Romania was a rich source of weapons, fuel, maintenance personnel, intelligence officers, and fighters—all it took was money, and the supplies seemed unlimited. Romania, once only a junior member of the Warsaw Pact, had developed a substantial weapons-manufacturing industry during the Nicolae Ceausescu regime, manufacturing license-built and copies of Soviet and Chinese weapons of all kinds, from small-arms ammunition to jet fighters. With the fall of the Soviet Union, Russia and China flooding the markets with weapons, and hard economic times in most of Eastern Europe, those weapons factories turned to the underground weapons dealers to stay alive. Kazakov was a regular and welcome customer in Romania.
From the outside, the big hangar looked as decrepit and as much in danger of collapse as all the buildings out there.
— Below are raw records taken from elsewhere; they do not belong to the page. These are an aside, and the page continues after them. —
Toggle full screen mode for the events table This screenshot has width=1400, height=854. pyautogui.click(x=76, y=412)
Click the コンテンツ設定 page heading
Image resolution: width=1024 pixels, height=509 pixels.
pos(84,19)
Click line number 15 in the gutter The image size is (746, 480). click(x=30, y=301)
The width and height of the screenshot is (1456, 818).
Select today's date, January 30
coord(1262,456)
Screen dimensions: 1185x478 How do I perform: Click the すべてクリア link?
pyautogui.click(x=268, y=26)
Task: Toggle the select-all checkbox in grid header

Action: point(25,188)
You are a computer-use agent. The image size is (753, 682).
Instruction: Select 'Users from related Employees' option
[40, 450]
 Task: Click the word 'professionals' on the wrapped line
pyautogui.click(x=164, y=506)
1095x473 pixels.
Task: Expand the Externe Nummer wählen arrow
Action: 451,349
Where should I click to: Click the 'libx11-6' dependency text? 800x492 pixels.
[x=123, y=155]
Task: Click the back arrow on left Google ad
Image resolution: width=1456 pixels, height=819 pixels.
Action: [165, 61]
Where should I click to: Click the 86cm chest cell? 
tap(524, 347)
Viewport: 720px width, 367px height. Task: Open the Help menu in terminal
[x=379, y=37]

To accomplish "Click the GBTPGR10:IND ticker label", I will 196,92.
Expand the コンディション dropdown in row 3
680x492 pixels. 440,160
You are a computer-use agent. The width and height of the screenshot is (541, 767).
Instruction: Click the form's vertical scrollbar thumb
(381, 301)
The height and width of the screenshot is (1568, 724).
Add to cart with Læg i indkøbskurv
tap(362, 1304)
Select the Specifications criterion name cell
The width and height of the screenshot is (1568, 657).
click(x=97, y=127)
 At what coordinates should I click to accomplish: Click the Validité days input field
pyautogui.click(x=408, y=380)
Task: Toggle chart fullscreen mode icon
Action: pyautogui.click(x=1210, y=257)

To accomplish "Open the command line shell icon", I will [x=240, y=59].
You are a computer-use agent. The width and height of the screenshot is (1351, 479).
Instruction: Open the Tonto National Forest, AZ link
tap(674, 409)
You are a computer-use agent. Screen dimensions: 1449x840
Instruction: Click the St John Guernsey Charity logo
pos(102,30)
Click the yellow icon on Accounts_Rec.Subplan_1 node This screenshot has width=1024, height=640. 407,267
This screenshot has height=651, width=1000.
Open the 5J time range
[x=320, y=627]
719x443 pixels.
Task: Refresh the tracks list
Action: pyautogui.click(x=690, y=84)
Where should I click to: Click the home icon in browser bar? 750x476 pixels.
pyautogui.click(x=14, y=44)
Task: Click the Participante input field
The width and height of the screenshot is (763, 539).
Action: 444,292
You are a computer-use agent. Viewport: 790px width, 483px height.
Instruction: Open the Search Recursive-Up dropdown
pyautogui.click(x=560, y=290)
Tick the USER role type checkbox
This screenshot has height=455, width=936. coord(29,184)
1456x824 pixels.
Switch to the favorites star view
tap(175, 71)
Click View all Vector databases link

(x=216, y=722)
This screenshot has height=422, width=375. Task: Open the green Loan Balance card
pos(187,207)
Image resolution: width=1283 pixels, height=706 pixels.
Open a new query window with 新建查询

But on closer inspection, one would first notice that the tall five meter-high barbed-wire fence surrounding the hangar was new. As one got closer, it’d be apparent that the peeling paint, loose siding, and rusty bolts on the outside of the hangar actually hid a soundproof steel lining, and that the old hangar door actually sat squarely on well-lubricated rollers. Although grass still popped up through cracks all over the runway and taxiways, some of the grass was clearly mashed down in places, denoting very recent activity by heavy vehicles.
Inside the fifty year-old hangar was one of the world’s most modern aircraft—the Metyor-179 “Tyenee” stealth fighter-bomber. After its raid on Kukes, Pavel Kazakov had had Stoica and Yegorov fly the plane to this isolated, virtually unknown destination, where fuel, maintenance, and weapons were waiting. A crew’ of thirty technicians and workers were standing by, ready to check out the plane, download postmission data from its computers, and get it ready for its next mission.